La pauvreté est couramment citée par les filles et les membres de la famille pour justifier la décision de se marier jeune. Pour les familles pauvres, qui ont peu d’argent, même pour la nourriture et les produits de première nécessité, marier leur fille jeune est une stratégie de survie économique : cela signifie un enfant de moins à nourrir ou à éduquer. Les filles elles-mêmes peuvent considérer le mariage comme un moyen de sortir de la pauvreté. Dans de nombreux endroits, les normes discriminatoires liées au genre, notamment les traditions qui veulent que les filles aillent vivre dans la famille de leur mari, tandis que les garçons restent avec leurs parents et les soutiennent financièrement, contribuent également à l’idée que les filles sont un fardeau économique. Certaines familles pensent que donner leur fille en mariage peut lui donner une chance d’avoir une vie meilleure.

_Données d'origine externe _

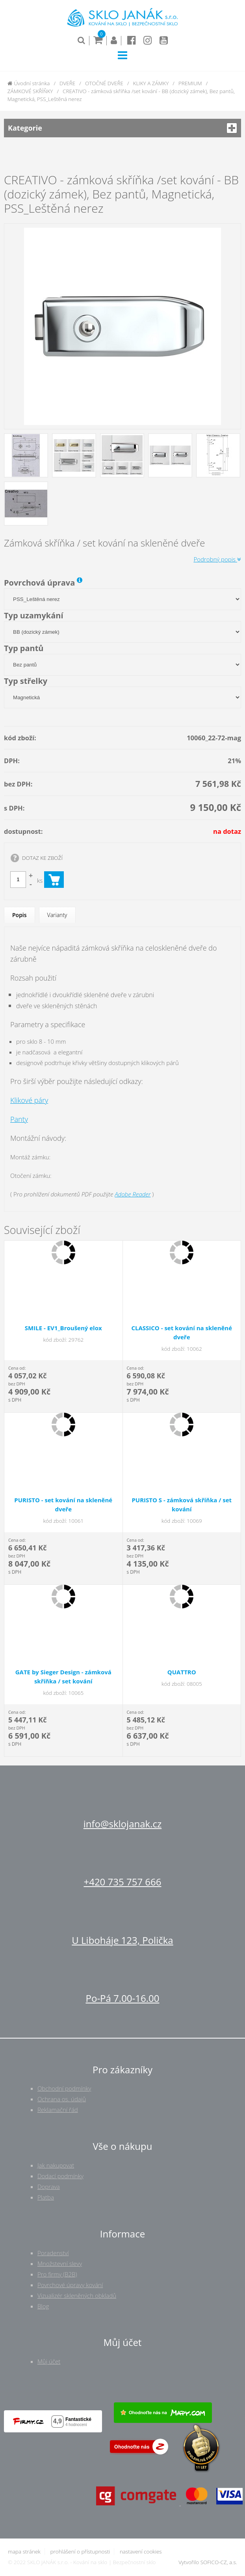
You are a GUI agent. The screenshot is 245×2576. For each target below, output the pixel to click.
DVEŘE (67, 83)
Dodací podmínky (60, 2176)
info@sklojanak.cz (122, 1823)
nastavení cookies (141, 2551)
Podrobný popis (217, 559)
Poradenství (53, 2253)
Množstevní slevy (59, 2263)
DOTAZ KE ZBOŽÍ (42, 857)
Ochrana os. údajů (61, 2099)
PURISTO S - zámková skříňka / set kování (182, 1504)
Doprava (48, 2186)
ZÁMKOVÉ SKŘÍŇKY (30, 91)
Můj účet (48, 2361)
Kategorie (122, 128)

Les lacunes dans les lois et l’application
Les cadres juridiques jouent un rôle puissant dans la transformation des normes et la protection des droits des filles. Les lois et règlements pertinents comprennent ceux qui fixent l’âge minimum du mariage à 18 ans pour les filles et les garçons ; les exigences en matière d’enregistrement des naissances et des mariages ; les lois sur la violence sexuelle et la violence domestique ; les lois sur la lutte contre la corruption ; et les lois sur le statut familial qui réglementent le mariage, le divorce, la garde des enfants et l’héritage. Au moins 20 pays africains autorisent les filles à se marier avant l’âge de 18 ans par le biais de leurs lois sur l’âge minimum ou par des exceptions pour le consentement parental ou l’approbation judiciaire.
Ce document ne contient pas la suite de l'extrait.